Saunders, who made three defenses of the WBO middleweight title before moving up to 168 pounds to win the vacant WBO title in 2016, had his best round of the night in round five. The 31-year-old snapped Canelo's head back with a sharp right jab and followed up with a short left hook.

Saunders frustrated the champion with his movement in round six, forcing Alvarez to come forward. After missing with a left hand, Saunders countered him with a two-punch combination that clearly caught him by surprise.

But the momentum quickly shifted back into Canelo's favor in round six. He battered Saunders throughout the frame and finished the round with a crisp right uppercut that caused immediate swelling under his right eye.

Compubox exemplified the competitiveness of the fight. Alvarez landed 73 of 206 punches (35 percent), and Saunders connected on 60 of 284 punches. 35 of Canelo's 73 connects were body punches.

In the chief support fight, Elwin Soto (19-1, 13 KOs) defended his WBO junior flyweight title for the first time with a ninth-round stoppage of former strawweight world champion Katsunari Takayama.

Soto landed the harder punches for the entire fight and staggered Takayama several times during the bout, but he never seemed in danger of getting stopped.

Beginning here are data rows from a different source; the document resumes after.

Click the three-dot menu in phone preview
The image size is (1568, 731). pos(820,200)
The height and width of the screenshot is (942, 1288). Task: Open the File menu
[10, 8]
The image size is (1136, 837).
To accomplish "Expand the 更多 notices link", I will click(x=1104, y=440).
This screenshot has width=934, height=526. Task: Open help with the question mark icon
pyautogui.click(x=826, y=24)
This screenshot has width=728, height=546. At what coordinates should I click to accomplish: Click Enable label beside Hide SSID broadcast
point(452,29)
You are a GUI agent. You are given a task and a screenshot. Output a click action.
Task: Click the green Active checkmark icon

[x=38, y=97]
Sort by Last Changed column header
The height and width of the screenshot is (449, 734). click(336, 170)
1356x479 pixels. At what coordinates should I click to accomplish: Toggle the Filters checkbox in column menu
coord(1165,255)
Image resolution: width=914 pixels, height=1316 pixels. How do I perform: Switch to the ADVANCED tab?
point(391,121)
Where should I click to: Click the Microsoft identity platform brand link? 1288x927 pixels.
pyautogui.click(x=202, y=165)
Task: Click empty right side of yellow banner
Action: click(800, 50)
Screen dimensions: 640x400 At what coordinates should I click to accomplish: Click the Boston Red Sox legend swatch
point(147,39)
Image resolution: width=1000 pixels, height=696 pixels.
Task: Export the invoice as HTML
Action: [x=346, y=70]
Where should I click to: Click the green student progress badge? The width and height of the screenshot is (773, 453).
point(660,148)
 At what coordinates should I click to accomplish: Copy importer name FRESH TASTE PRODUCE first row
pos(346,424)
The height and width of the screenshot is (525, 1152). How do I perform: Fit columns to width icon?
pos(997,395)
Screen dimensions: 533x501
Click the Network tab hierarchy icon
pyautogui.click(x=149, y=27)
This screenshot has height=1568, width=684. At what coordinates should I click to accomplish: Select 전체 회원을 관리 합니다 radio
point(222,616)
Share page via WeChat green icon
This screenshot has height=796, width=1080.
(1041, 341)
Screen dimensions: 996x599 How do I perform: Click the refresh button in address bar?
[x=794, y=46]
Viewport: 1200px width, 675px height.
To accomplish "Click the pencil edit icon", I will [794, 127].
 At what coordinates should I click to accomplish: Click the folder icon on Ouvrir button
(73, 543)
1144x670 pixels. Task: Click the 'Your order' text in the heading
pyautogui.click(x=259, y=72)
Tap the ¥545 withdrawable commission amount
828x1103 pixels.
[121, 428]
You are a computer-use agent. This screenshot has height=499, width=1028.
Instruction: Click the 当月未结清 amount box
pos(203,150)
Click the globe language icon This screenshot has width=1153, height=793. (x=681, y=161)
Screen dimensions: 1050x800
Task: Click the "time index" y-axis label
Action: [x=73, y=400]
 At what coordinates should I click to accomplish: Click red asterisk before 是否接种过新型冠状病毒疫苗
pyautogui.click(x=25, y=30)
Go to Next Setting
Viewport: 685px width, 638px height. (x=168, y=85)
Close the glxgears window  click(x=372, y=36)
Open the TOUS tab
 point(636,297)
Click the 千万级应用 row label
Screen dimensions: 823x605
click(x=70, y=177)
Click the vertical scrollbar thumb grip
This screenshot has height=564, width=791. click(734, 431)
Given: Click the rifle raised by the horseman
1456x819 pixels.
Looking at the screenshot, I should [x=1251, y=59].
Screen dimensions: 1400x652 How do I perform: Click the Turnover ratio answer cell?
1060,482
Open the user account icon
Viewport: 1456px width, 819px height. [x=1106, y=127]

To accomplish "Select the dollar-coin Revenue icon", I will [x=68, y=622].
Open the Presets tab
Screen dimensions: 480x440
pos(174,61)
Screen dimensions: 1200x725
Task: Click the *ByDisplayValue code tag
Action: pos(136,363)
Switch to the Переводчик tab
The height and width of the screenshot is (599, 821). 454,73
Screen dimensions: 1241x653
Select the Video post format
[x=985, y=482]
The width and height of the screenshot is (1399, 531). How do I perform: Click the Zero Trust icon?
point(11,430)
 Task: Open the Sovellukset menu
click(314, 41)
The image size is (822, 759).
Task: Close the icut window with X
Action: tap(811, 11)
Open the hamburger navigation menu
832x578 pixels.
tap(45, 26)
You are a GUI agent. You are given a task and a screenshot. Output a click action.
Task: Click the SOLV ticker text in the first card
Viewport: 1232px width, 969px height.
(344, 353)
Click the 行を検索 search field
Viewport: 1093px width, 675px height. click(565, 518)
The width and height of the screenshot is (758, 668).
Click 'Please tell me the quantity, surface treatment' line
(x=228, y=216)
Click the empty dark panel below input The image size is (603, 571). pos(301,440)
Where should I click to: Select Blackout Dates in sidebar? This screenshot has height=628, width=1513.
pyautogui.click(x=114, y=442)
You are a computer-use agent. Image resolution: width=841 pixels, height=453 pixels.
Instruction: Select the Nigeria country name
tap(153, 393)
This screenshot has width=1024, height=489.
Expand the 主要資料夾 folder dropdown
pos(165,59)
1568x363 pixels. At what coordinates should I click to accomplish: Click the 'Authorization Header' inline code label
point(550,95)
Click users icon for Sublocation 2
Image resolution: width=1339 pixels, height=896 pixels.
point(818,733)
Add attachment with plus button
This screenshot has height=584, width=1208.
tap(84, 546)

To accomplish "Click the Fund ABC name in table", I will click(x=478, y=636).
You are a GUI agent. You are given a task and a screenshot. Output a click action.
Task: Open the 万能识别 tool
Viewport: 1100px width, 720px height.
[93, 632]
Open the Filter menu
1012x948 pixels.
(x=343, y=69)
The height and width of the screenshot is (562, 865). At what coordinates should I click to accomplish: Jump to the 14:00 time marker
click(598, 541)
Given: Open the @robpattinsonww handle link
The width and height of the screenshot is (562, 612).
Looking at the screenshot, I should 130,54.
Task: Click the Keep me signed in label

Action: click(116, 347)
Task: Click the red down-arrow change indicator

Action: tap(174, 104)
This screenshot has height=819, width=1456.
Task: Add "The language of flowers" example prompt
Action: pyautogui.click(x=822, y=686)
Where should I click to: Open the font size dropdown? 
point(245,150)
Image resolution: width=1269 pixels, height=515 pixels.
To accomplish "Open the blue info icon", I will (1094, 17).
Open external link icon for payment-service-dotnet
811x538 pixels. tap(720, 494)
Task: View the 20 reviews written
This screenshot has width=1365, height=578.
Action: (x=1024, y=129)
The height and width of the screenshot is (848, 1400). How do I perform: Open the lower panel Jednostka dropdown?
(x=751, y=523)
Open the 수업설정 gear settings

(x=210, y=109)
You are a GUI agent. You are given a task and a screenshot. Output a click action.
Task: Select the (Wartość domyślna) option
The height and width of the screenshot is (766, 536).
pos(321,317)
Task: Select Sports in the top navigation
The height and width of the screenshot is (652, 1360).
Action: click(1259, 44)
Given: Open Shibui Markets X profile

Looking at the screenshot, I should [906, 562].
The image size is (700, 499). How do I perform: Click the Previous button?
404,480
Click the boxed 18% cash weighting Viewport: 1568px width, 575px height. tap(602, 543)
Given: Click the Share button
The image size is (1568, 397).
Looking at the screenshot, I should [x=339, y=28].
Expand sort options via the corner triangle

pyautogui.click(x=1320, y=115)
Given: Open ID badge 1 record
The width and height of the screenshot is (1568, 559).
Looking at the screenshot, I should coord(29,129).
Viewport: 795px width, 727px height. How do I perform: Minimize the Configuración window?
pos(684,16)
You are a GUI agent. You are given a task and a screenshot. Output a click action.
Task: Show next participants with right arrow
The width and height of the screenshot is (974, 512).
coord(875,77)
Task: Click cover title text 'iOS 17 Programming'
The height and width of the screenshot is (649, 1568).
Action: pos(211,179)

That was until referee Laurence Cole stopped the action for seemingly no reason in round nine. The time of the TKO was 2:44

To wrap the undercard, 154-pound contender Souleymane Cissokho defeated Kieron Conway by split decision over 10 rounds to claim a secondary title. Heavyweight Frank Sanchez (18-0, 13 KOs) won via sixth-round technical decision after an accidental foul rendered Nagy Aguilera (21-10, 14 KOs) unable to continue. Marc Castro (3-0, 3 KOs) bloodied and pummeled Irving Macias Castillo (7-5, 2 KOs) en route to a fourth-round stoppage in a scheduled six-round lightweight affair. 140-pound prospect Keyshawn Davis (3-0, 2 KOs) went the distance for the first time as a professional as he won a six-round unanimous decision over Jose Antonio Meza (7-5, 2 KOs). Welterweight contender Christian Alan Gomez Duran (20-2-1, 18 KOs) knocked out Xavier Wilson with a short left hook in the second round of a slated eight-round contest. Kelvin Davis (2-0, 1 KO), the older brother of Keyshawn, survived a fourth-round knockdown to outpoint Jam Marsalek (8-3, 7 KOs).